In spite of all this, I can fully understand the
objections of the English Jewish community to the use of the words, “Yid” and
“Yiddo.” I wonder if I were still living in England, whether this would bother
me as much. However, it must be pointed out that even if all Spurs fans were to
cease using the names to describe themselves, it is impossible to imagine that
rival fans would stop using them as terms of abuse. What Spurs supporters have
done in effect is to take the sting out these words. How can they be used as
anti-Semitic jibes when tens of thousands of Gentiles are employing them
regularly as the supreme accolade used to describe not only a loyal fan, but
also a favourite player who has proved himself to the crowd? If anything, Spurs
fans should be commended for deflecting the derogatory meaning of the words.
And before anyone brings up the example of the
nefarious “N-word”, I feel that there is no basis here for comparison as for
African-Americans, this term symbolizes the worst periods of their history. Many
names have been invented to denote Jews, some of which are merely corruptions
of the word “Jew”, as the ineffable “N-word” is merely a corruption of the
word, “Negro.” But I don’t think that one particular word can be singled out as
the most offensive. In fact, I would hazard a guess that “Zhid” and “Jude”,
respectively the Russian and German words for Jew, evoke many more bitter
memories than the word “Yid” does.
David Baddiel’s efforts to eradicate the use of the
“Y-word” (as he calls it) by Spurs fans are both laughable and hypocritical.
Baddiel has made a whole career out of the fact that he is Jewish.

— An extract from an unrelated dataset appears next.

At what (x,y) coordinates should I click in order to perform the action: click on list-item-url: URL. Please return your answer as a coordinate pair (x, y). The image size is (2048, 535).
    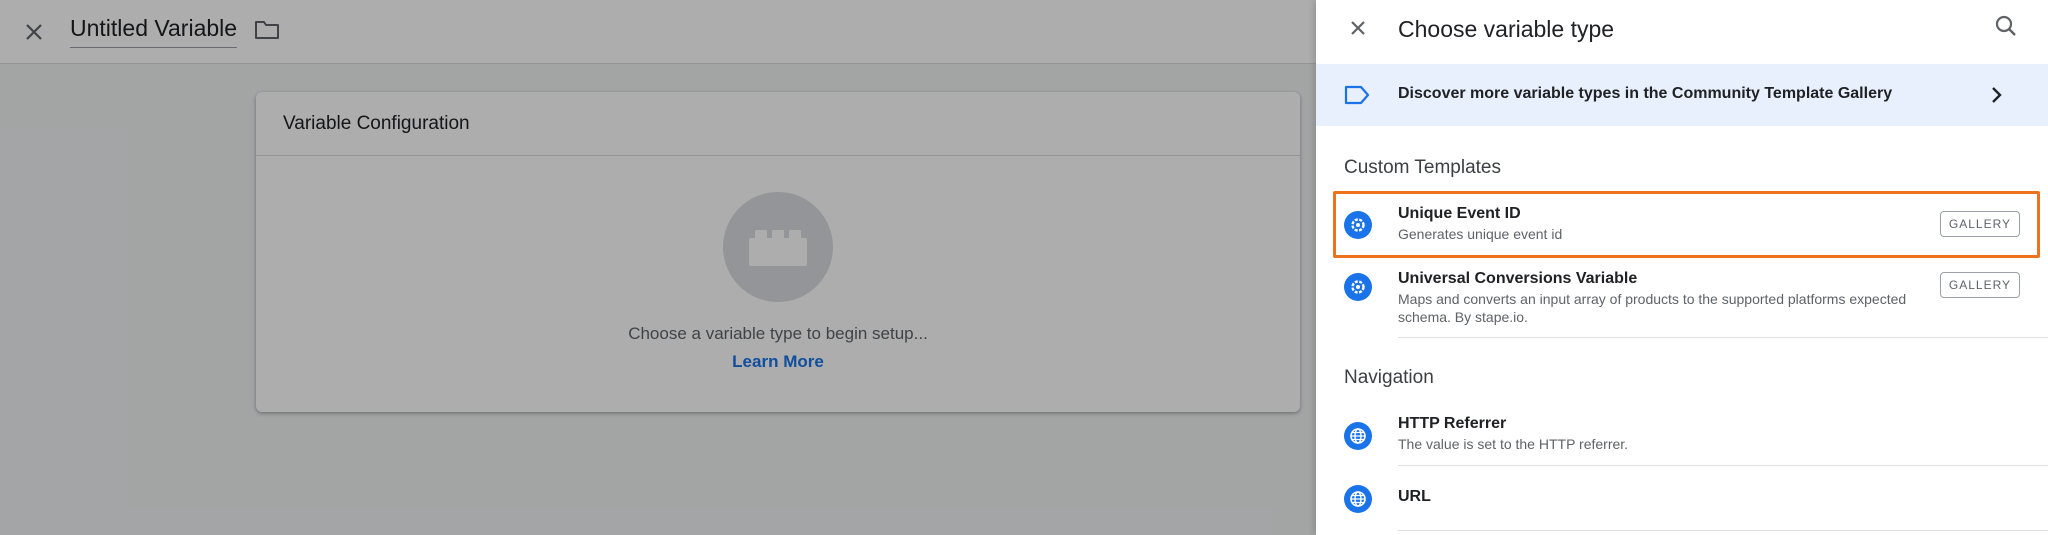
    Looking at the image, I should click on (1682, 503).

I don’t
think that I have seen one appearance of his in which he does not mention his
ethnicity at least once. In addition, for years, he has perpetuated the myth
that Spurs are a Jewish club. (Just check out this clip on his “Fantasy Football”
show from the mid-90’s -- http://www.youtube.com/watch?v=bvf9gDExvng).
More recently, he wrote and produced a mildly amusing comedy film called “The
Infidel” in which he presents Jews in a stereotypical way (stemming from his
own ignorance about Judaism.) The rather implausible plot involves a Muslim man
who discovers he is Jewish. The point is that Baddiel makes the protagonist a
Spurs fan, and the opening scene features the main character wearing a 1980’s
Spurs shirt. Perhaps Baddiel was trying to suggest that even before the hero
discovers his Jewish roots he was in possession of basic Jewish genetic traits,
such as supporting Tottenham.
As long as
someone as well-known as Baddiel and others continue to portray Spurs as a
“Jewish” club, then the anti-Semitic insults hurled at its supporters will
continue. The best thing to do in this case is precisely what Spurs fans have
been doing for the past 30 years or so i.e. to turn the insult into a term of
endearment. This renders harmless the shouts of “Yids!” by rival fans. Of
course, it doesn’t deal with the more caustic chants referring to the Holocaust
which emanate from the sick and pig-ignorant supporters who also sing songs
about the tragedies at Munich and Hillsboro against Manchester United and
Liverpool fans respectively.
Unfortunately, abusive chanting will always be part
and parcel of football matches. One cannot expect every member of a crowd that
can number between 30-50,000 to be on his or her best behaviour during a tense
game and adhere strictly to the rules of political correctness. The only way to
deal with it has to be to punish clubs whose fans are particularly abusive
(this actually has been done in Israel where teams have had points deducted for
racist chanting from their fans.) Spurs fans referring to themselves as
“Yiddos” cannot be regarded in this category, even though it does make many
members of the English Jewish community uncomfortable.